もうかれこれ、半年くらい、AutoCADのカスタマイズに没頭しています。
AutoCADというのは、世界中で使われているCADソフトで、いまだに建築系ではよく使われています。
日本だと、フリーのJWCADも多く使われていますが、フィリピンではCADといえばAutoCADを差すくらい、浸透しています。
このソフトは、購入したら即使い物になるかというと、まったく使い物になりません。いわゆる、カスタマイズを施してやっとソフトの真価が発揮されます。カスタマイズをしない”素”の状態で平面詳細図を書くのと、バリバリにカスタマイズをした状態で平面詳細図を書くのとでは、おそらく3倍以上の時間の差がでるのではないかと思います。また、カスタマイズの利点は、時間の短縮だけでなく、誰が書いても同じレイヤー、同じ色、同じ太さ、同じ表現方法にできるので、間違いが極端に減るという点が挙げられます。
カスタマイズの方法には、AutoCADの場合、なんと3種類あります。
1:ObjectARX(C++言語に近いらしい。非常に処理が高速だが、難解)
2:Visual Basic (わかりやすいが処理が遅い)
3:autoLISP(LISP言語。わかりやすく、まあ処理も高速)
他にもショートカットやいくつかのコマンドを組み合わせるような「プチ・カスタマイズ」なんてものはAutoCADにとっては朝飯前で、こういった充実したカスタマイズ環境が昔から用意されていたためにシェアを保ってきた、ともいえます。
私は今、3番目のautoLISPによるカスタマイズに取り組んでいます。
autoLISPの書籍を2冊購入したのが2006年6月。(書籍といっても、本格的なautoLISPの本は日本に2冊しか存在しません。)それがフィリピンに届いたのが8月くらいだったかな。

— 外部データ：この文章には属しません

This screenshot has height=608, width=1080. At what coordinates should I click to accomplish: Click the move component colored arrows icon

まったく知識ゼロの状態からはじめ、毎日インターネットで情報収集しながら、毎日毎日、家にこもってプログラムを書いています。
私はいずれCADの会社を作る予定ですが、どうしても作図に使うソフトが必要になるため、自分で開発をしているという状況です。まるで寿司屋を開店するために、米の品種改良からおこなっているような気の遠くなるような話です。
なぜ自分で開発するのかというと、
1:だれかに頼むと非常にお金がかかる。
2:ちょっと変更するたびにお金を取られる。
3:一番使いやすくなるまで心ゆくまでカスタマイズしたい。
4:autoLISPに魅了された。
という理由からです。

私の生まれて初めてのプログラムとの出会いは、1988年ころ、東大の教養学科で学んだTurboPascalでした。
その知識を家庭教師のアルバイトに生かそうと、あらかじめインプットした英文の中から自動的に10個を選んで印刷するプログラムを作って使ったりしました。当時は高島屋の配達のアルバイトもしていたので、目的の家をすぐに見つけるために、「伝票の住所を打ち込むと、住宅地図の何ページのどこに載っているかを検索するプログラム」も作りました。(全部の住所を打ち込んで、ただ検索するという芸の無いものでしたが。)

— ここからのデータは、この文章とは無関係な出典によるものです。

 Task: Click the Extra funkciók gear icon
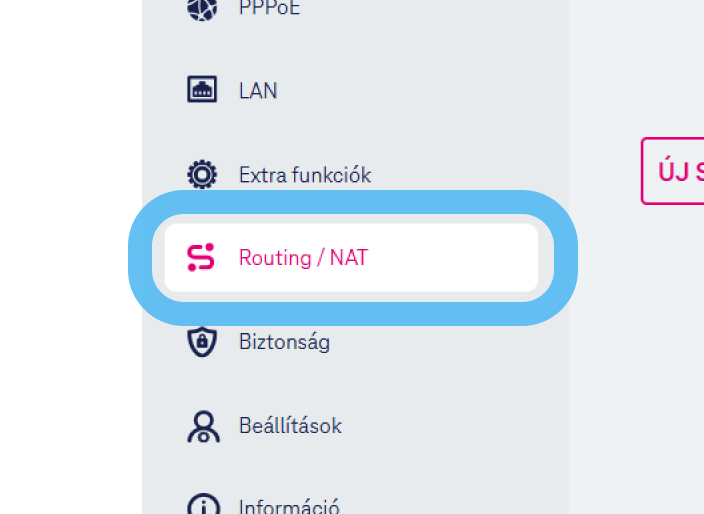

その次はVisual Basic for Excelで、これは会社の従業員の出勤・退社時間の計算から給与計算、休暇、残業申請までをストレートで行えるようなプログラムを作りました。150人の社員に対し4年間くらい稼動させ、今でも使っているはずです。2003年くらいのことです。

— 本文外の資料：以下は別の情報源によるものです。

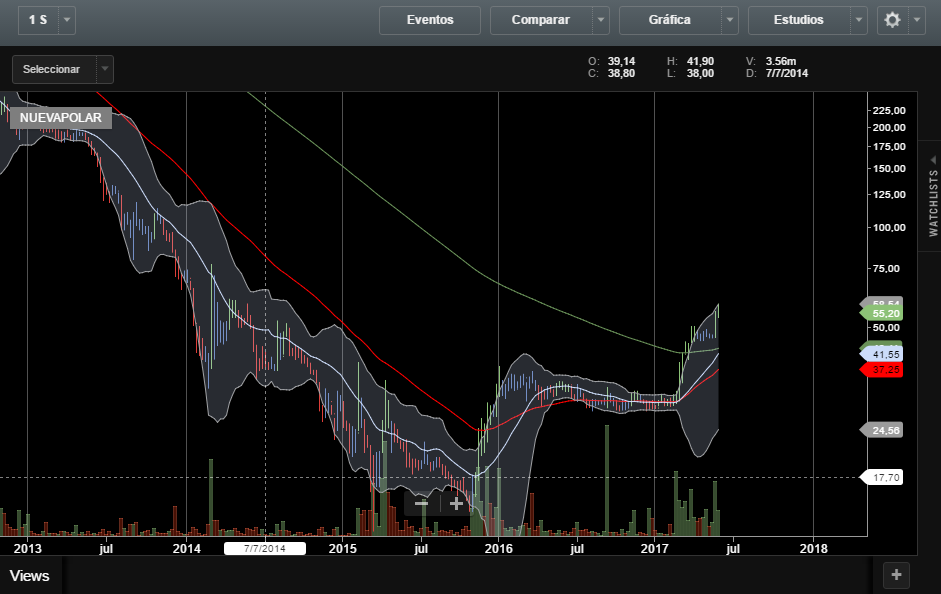Expand the arrow next to 1 S interval

click(67, 20)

その次に出会ったのがこのautoLISPですが、ほかのプログラムとは違い、妙に自分にフィットするというか、まさにストライクゾーンでした。単純明快フレキシブル、動作が正確かつ高速、しかしながら無限の可能性があります。Visual Basic for Excelのもっさりした感じや意味不明のエラーが一切無く、非常に使いやすいプログラム言語です。